堀江由衣「夏の約束」

 学生諸君は、今が夏休み真っ盛り。さすがに社会人になると夏休みを取れても学生時代のように長期間というわけにはいかない。あの長い長い特別な季節を過ごすことができるのは、学生の特権なのだ。

 そんな今の時期になると、毎年無性に聴きたくなるのがこの曲、堀江由衣の「夏の約束」だ。2012年の夏に放送されたアニメ「DOG DAYS’」のエンディングテーマで、CDの発売も同年7月の暑い季節だった。

「DOG DAYS」は11~15年まで3期にわたって制作された異世界ファンタジーアニメで、「DOG DAYS’」は第2期にあたる。3期を通じてOPは水樹奈々、EDは堀江由衣が担当したが、個人的に最も思い入れが強いのが「夏の約束」。堀江由衣は作中のヒロインであるミルヒオーレ・F・ビスコッティの声も担当していた。

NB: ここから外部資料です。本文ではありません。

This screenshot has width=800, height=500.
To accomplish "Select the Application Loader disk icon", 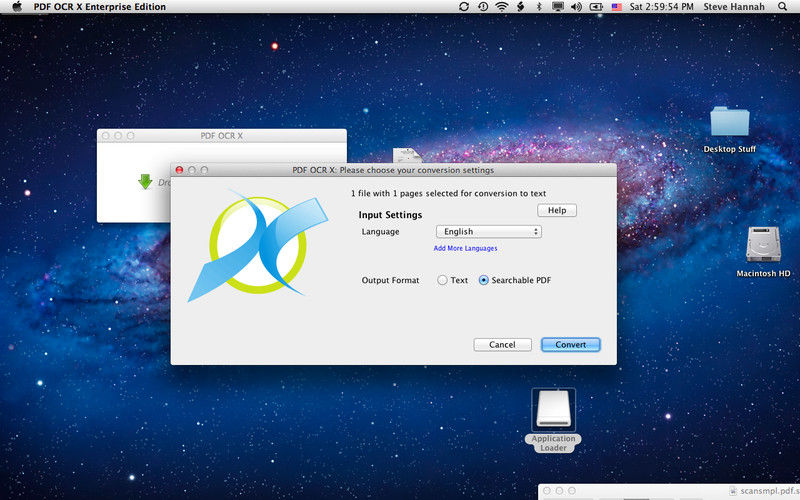I will (553, 410).
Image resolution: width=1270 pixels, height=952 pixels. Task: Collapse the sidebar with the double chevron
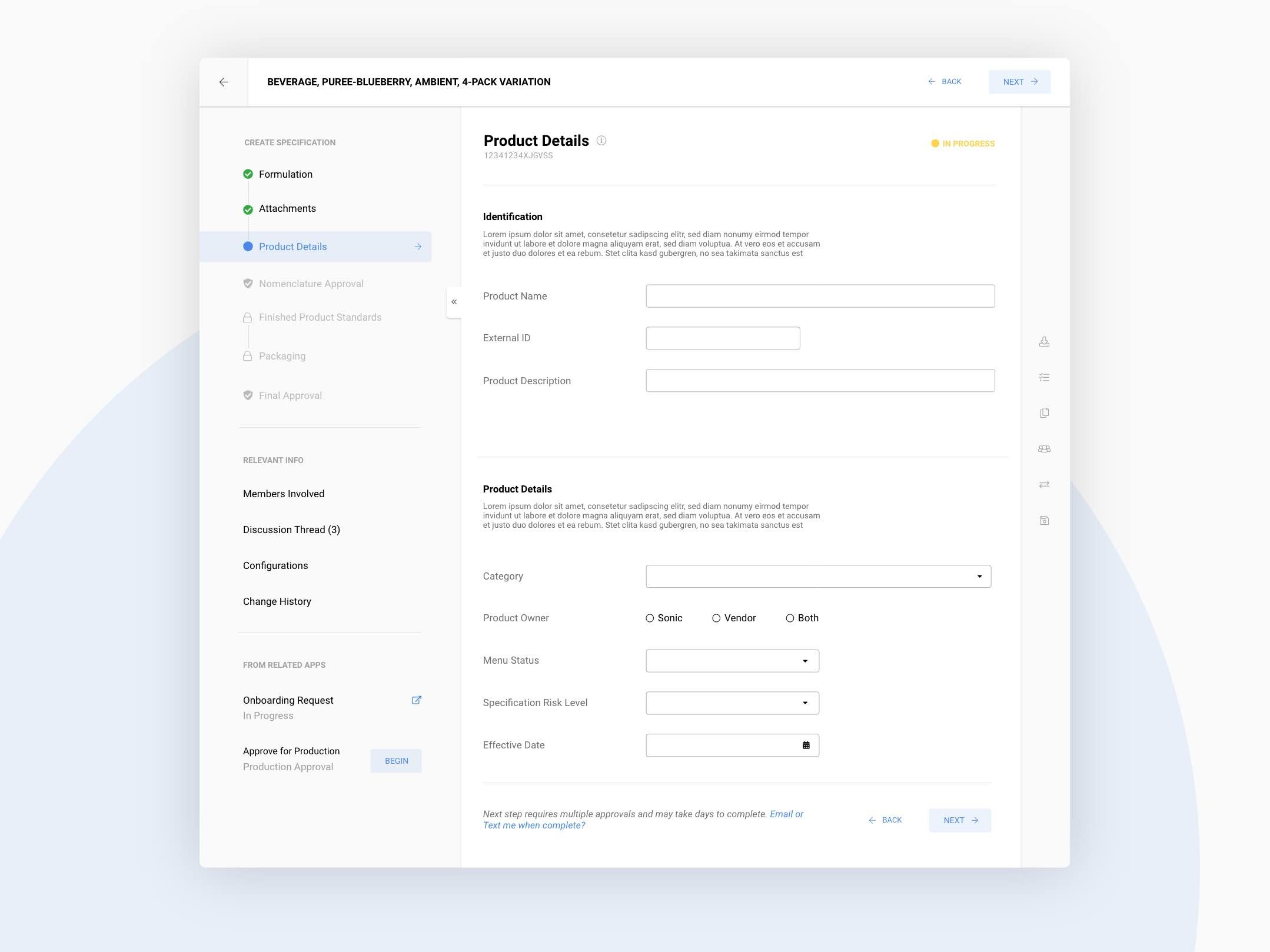click(454, 302)
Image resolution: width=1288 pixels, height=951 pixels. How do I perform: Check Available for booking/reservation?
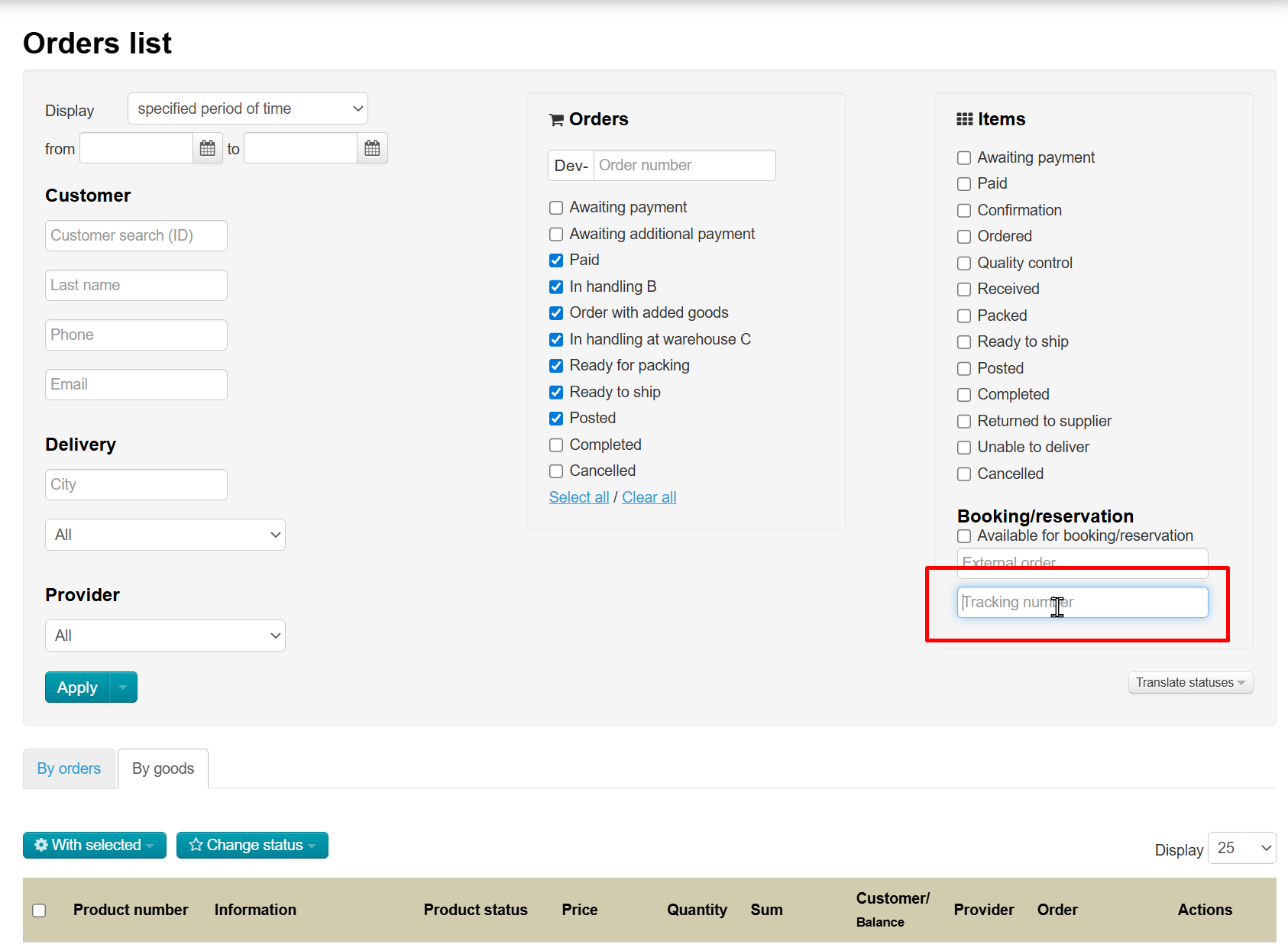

 とにかくこの曲、夏っぽさが全開である。といっても、夏だ!ビーチだ!アゲアゲだ!、的なアッパーなノリではなく、自分が子供のころを思い起こさせてくれるノスタルジックな曲。さわやかで軽快なサウンドだが、胸が締め付けられるようなセンチメンタルな気分になるのだ。

 また、ミュージックビデオも、そんなコンセプトで作られている。ローカルな列車の窓から見えるのどかな風景、強い日差しの下でどこまでも続く田舎道、虫取り網を手に走り抜ける子供たち――。都会で育った人でも、田舎の親戚の家に遊びに行ったりして、ここで描かれているような夏休みを過ごした経験があるのではないだろうか?

 映像付きだと印象もより強くなるが、楽曲だけでもそのノスタルジックな空気は十分に伝わってくる。ぜひ一聴を。